There may be something worth investigating in this business of adapting certain sweeping historical novels for young readers as theatrical epics for a general audience. Having seen two so far—Coram Boy, which was a hit in London but not here (though it deserved to be) and now War Horse (which is a hit there, here and likely everywhere it’ll get done), I’m struck by how the construction of such novels, in keeping with the marketplace and audience they must tap into, is so compatible with clearly, cleanly dramatized objectives, and not merely those of the main characters.
In War Horse, for example from the short novel by Michael Morpurgo, there’s Arthur, a teenage boy from the English countryside of Devon. He acquires a horse that his drunken father has won in a bidding war with money he couldn’t afford to spend. But Arthur adores the horse, which he names Joey (who takes a shine to him too) and earns the right to keep him. Boy and horse manage magnificently together for a time, until Dad, drunk again, and covertly, sells Joey to the Army. They need horses that can function in battle; it’s the start of WWI. And now the storyline bifurcates: an underage Arthur joins the Army to find Joey; and Joey goes through his own wartime experiences and several owners until…well, that would be spoiling things, now would it?
I’m not remotely saying that this—I’ll call it a genre—should dominate the landscape or become so faddish that it loses its quality and meaning (I mean, God bless the complexity, erudition and density of Tom Stoppard, especially when he’s at the top of his game). All I’m saying really is: what a startling paradigm for getting to the heart of the matter, the story and, not incidentally the audience. And not with an After School Special demographic focus or compromise (that is, theatrical compromise; not to use After School Specials as a pejorative). The stories themselves have a universality that lifts them above niche market and have the potential to create…well international phenomena. Of which War Horse certainly seems to be one.

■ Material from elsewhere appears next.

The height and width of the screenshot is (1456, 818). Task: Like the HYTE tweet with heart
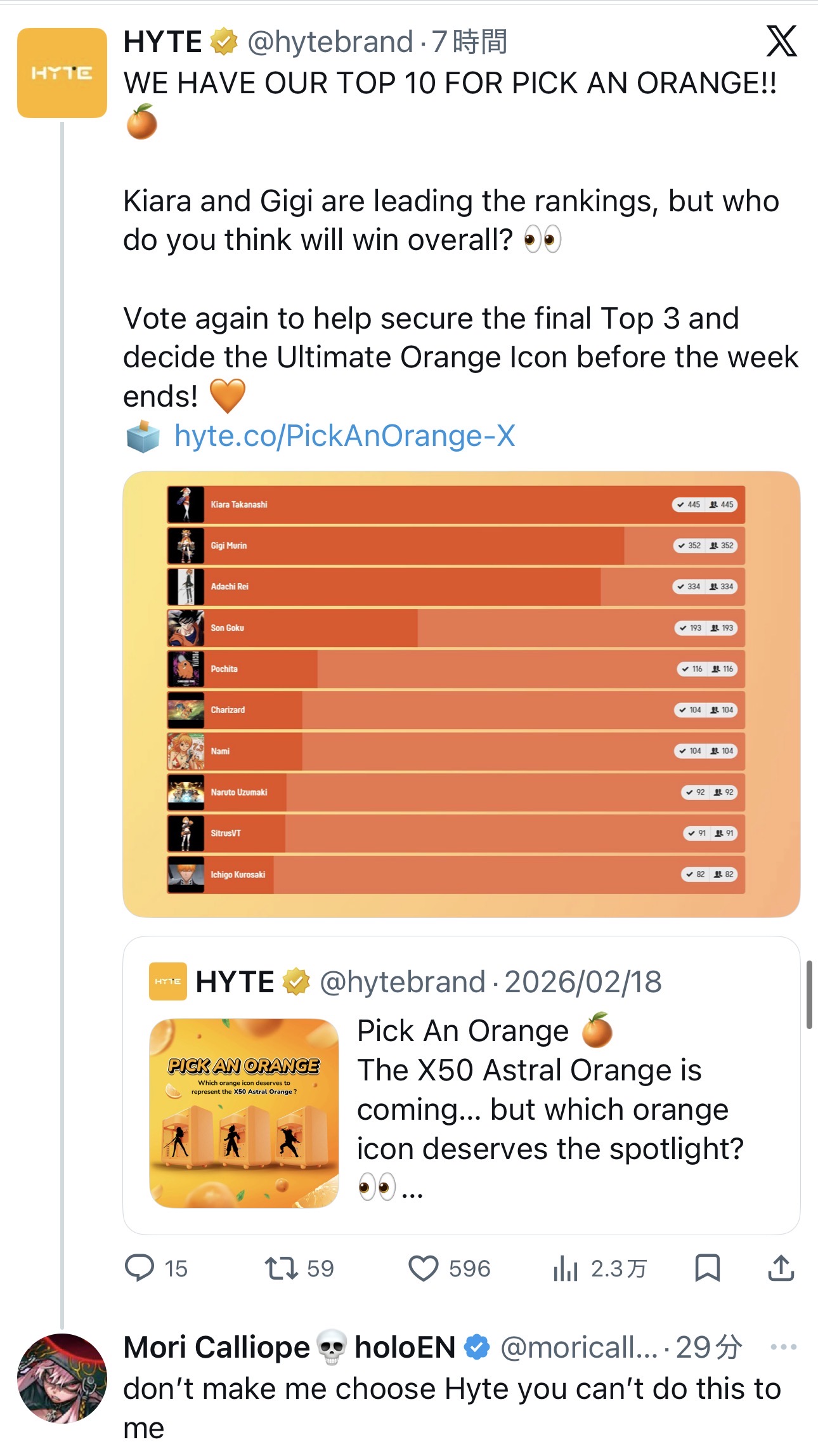423,1268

Another advantage these stories seem to have is how they lend themselves to poetic expression. In the inevitable movie of War Horse, you can just bet Joey will be a real animal. But here he’s a lifesize puppet. Well, actually two: one representing him as a pony (animated by two operators), one as a full grown steed (animated by three). We see the puppeteers, we don’t tune them out and yet we also see and fully believe in the horse. (It’s not so different in principle than the illusion created in Avenue Q, though the esthetic is hugely different.) But puppetry is only a small portion of what co-directors Marianne Elliott & Tom Morris have done to make Nick Stafford’s adaptation come to magical, exhilarating, heartbreaking and uplifting life. Lighting, projections, scenic effects and suggestion and contributions from numerous specialists—and a very large (35) and committed American company—all contribute to one of the most stunning achievements in large scale stagecraft I’ve ever seen.Or that you will…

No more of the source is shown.